By Dwight Johnson
Microsoft has issued a detailed
response to U.S. Department of Justice allegations refuting the
government’s charges.
Linux figures prominently in Microsoft’s arguments in ways which
significantly distort the truth.
For example, Microsoft claims:
“Market entry costs are very low and profit opportunities vast
in software platform technology, leading to constant efforts to
unseat the incumbent leader (witness the advance of Linux, a new
version of UNIX developed by a single individual). Once a software
program is developed, replication costs are very low, so a market
entrant can quickly and easily produce enough copies of its product
to immediately satisfy all demand.”
There are two significant distortions of fact in this
statement.
First, Linux was not developed by a single individual but by
thousands of individuals contributing hundreds of thousands of
man-hours.
Second, Microsoft suggests that, because replication costs are
low, it is therefore easy to launch a competitive product when, in
fact, marketing costs are by far the greatest part of the costs of
launching any product.
Further on, Microsoft states:
“The notion that either Intel or Microsoft pushes the other
around is completely inaccurate, and it’s especially absurd to
imagine that Microsoft could bully Intel, a large, successful
company with almost twice the annual revenues and double the number
of employees. It is also important to note that while Intel and
Microsoft are great business partners, both companies have also
worked with each other’s direct competitors for many years. Intel
has worked with other operating system manufacturers for 15 years
(it recently took a stake in Red Hat Software, a distributor of the
Linux operating system) and Microsoft has worked with other
microchip manufacturers for 10 years.”
Here, Microsoft seems to suggest that Intel’s taking an equity
stake in Red Hat proves that Intel was not bullied by Microsoft,
when, in fact, the Intel/Red Hat partnership was formed a year
after the Department of Justice sued Microsoft for its conduct. It
may well be that the Department of Justice’s law suit has forced
Microsoft to desist from its former behaviors.
Still further on, Microsoft asserts:
“Contrary to the Department of Justice’s assertions, market
entry costs are very low and profit opportunities vast in software
platform technology, leading to constant efforts to unseat the
incumbent leader (witness the very recent increasing popularity of
Linux, for example – a simplified version of UNIX originally
developed by a single individual).”
Microsoft is evidently hoping here that it’s previous statement
in the same vein but contained in the executive summary
will be the one read in the news media where it wants to sell its
case, reserving this more qualified statement for the more informed
Department of Justice attorneys.
Microsoft continues:
“Unlike in traditional industries, Microsoft controls no
productive capacity. A new entrant into the software industry need
not build a new chip fabrication plant for $2 billion, or even a
factory of any kind. The only necessary input for software
development is innovative programmers, inexpensive development
tools, and PCs or workstations, all of which are readily
available.”

◆ Raw records:
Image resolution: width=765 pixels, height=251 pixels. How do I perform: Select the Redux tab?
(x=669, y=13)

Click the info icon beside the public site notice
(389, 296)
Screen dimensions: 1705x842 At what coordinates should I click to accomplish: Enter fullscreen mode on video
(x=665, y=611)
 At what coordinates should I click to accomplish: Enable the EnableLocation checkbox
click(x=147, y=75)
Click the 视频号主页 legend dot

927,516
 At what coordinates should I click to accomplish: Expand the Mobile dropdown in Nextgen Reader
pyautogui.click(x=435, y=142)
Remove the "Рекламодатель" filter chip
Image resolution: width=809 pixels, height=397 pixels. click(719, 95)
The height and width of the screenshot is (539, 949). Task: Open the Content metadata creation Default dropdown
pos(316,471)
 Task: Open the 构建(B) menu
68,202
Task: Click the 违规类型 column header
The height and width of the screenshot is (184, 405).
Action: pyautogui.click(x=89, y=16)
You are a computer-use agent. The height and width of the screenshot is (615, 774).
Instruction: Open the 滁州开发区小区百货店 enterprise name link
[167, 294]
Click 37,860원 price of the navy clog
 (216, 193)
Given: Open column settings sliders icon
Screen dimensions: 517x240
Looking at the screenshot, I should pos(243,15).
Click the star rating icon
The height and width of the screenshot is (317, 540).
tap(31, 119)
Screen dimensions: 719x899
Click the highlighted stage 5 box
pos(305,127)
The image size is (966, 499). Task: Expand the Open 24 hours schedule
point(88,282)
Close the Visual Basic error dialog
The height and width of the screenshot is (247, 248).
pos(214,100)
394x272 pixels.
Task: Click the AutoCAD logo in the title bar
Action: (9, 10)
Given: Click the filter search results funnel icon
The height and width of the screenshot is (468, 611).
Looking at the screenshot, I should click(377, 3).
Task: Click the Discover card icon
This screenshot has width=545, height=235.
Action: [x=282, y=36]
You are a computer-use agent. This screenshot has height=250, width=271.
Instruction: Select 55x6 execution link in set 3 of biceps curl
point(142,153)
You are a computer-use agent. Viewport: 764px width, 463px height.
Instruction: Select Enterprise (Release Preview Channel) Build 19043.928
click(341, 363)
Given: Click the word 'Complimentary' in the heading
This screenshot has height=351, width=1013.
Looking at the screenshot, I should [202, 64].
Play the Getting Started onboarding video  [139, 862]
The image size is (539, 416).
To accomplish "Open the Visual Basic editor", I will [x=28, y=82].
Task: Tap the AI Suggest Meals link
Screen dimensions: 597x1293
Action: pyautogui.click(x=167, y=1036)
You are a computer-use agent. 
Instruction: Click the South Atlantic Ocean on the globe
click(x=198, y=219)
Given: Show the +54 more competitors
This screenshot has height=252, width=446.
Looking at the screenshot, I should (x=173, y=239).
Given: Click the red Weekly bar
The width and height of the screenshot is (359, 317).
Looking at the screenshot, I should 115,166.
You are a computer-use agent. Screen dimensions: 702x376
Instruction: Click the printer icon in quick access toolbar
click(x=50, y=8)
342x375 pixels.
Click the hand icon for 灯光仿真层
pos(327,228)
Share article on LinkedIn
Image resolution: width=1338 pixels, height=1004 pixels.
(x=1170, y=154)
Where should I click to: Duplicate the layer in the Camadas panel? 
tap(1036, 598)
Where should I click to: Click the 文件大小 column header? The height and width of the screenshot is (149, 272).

◆ Stated problem: Tell whether each statement agrees with the article on Microsoft's response, giving yes or no and quoting the article's deciding words: (a) Linux was built by thousands of people, (b) Intel's partnership with Red Hat came before the Department of Justice sued Microsoft, (c) replication costs are the largest cost of launching a product. The material has nothing to do with the article on Microsoft's response.

◆ The output:
(a) Yes: "Linux was not developed by a single individual but by thousands of individuals contributing hundreds of thousands of man-hours."
(b) No: "the Intel/Red Hat partnership was formed a year after the Department of Justice sued Microsoft for its conduct."
(c) No: "marketing costs are by far the greatest part of the costs of launching any product."